The second largest city in Denmark at a population of over three-hundred thousand, Aarhus (also spelled "Arhus") is a university town that mixes the past and present in intriguing fashion. One can seek the open-air museum of Den Gamle By, soaking in the recreated buildings and social buzz of 19th century life, before strolling to the newly updated port, where the Light House is poised to take the title of Denmark's tallest building. One may also bask in the typically Danish architecture of the Rådhuspladsen (Town Hall Square) and then lounge in the numerous cafes and eateries along the river. Even the nightlife represents a stew of old and new, from the 13th century former monks quarters of Thorups Kaelder to the thumping superclubs that are scattered from Klostergade to Åboulevarden. If that isn't enough intrigue, then how about its location in the middle of the Jutland peninsula? Aarhus is the most centrally located metropolitan area in Denmark, making it easy to reach from a more frequent travel destination like Copenhagen and easy to leave for the forests, hillocks, and beaches in all corners of the country. How's that for intrigue? It's definitely more exciting than dusting off the old Nintendo 64.
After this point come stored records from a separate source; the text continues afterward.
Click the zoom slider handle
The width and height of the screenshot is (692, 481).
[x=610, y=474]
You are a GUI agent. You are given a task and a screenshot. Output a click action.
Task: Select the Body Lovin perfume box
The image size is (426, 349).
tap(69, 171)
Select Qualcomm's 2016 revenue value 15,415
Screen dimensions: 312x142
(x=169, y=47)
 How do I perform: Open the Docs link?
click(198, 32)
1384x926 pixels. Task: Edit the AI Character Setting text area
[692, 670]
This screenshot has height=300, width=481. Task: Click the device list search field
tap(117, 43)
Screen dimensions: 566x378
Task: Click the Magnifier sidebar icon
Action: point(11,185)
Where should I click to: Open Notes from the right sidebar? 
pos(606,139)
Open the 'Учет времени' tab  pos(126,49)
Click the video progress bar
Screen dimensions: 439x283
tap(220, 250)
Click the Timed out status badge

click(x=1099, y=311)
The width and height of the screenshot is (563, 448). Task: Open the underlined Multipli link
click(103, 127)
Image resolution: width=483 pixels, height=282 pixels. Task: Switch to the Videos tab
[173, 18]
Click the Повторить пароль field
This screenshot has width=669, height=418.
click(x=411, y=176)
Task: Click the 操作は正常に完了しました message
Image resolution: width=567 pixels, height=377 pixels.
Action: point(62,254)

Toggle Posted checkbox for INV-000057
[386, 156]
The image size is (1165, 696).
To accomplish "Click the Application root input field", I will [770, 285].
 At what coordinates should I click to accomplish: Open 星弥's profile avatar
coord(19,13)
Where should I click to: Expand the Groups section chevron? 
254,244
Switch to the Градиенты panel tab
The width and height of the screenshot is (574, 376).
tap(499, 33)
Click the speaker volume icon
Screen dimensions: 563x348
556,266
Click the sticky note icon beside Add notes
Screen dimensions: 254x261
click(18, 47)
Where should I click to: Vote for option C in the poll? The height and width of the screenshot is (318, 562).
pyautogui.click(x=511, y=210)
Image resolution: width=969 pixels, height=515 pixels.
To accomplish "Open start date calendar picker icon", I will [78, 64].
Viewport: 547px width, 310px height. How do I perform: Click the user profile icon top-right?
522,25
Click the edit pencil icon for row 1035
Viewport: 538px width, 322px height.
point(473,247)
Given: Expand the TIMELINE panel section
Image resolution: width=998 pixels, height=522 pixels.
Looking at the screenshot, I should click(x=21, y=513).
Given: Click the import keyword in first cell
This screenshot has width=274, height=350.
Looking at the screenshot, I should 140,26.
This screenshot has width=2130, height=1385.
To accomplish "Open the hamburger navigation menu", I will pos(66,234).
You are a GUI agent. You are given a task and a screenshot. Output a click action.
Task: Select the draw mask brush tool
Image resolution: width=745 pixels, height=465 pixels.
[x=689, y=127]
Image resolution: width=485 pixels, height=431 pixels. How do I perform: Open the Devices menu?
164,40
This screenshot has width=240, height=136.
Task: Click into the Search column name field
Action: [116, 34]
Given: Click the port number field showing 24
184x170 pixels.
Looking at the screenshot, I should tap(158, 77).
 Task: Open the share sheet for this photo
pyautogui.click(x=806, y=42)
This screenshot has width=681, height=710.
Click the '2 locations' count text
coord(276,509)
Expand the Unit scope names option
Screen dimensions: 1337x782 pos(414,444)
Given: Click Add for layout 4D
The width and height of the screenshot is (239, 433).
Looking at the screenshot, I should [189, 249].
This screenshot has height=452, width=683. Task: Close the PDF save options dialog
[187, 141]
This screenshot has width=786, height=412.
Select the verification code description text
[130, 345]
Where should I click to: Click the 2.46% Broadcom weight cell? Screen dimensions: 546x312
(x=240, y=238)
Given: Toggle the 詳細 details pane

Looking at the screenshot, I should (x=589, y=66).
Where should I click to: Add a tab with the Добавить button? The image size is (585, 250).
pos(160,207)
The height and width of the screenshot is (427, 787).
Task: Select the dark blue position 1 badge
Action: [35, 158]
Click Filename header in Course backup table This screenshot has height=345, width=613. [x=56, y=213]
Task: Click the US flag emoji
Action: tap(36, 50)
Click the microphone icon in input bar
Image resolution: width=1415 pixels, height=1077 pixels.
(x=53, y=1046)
Aarhus proves a commitment to the arts with museums like ARoS, which is known for ten floors of excellent contemporary art, and the Aarhus Viking museum located downtown. The museum in Moesgaard Forest displays a 1,700 year old body long preserved in a local bog; it's no Cro-Magnon Man, but it's sure better than what the neighborhood cat has been leaving on your doorstep. Other historic buildings include Vor Frue Kirke, Aarhus Cathedral, and the aforementioned Den Gamle By, all of which are excellent representations of Scandinavian architecture. Our culture page is the best place to find out more.
As is the case anywhere in Denmark, the cheapest way to get around is by bike, which can be rented or even gotten for free at plenty of stations around the city. Aarhus is small enough for visitors to walk between the sights, although you'll need motor-based transportation (like the bus) if you're heading out of town to nearby nature areas like Moesgaard or Mols Berge. You may also want to grab an Aarhus Card when you arrive; you'll enjoy the free bus rides and the many discounts for restaurants, activities, and attractions.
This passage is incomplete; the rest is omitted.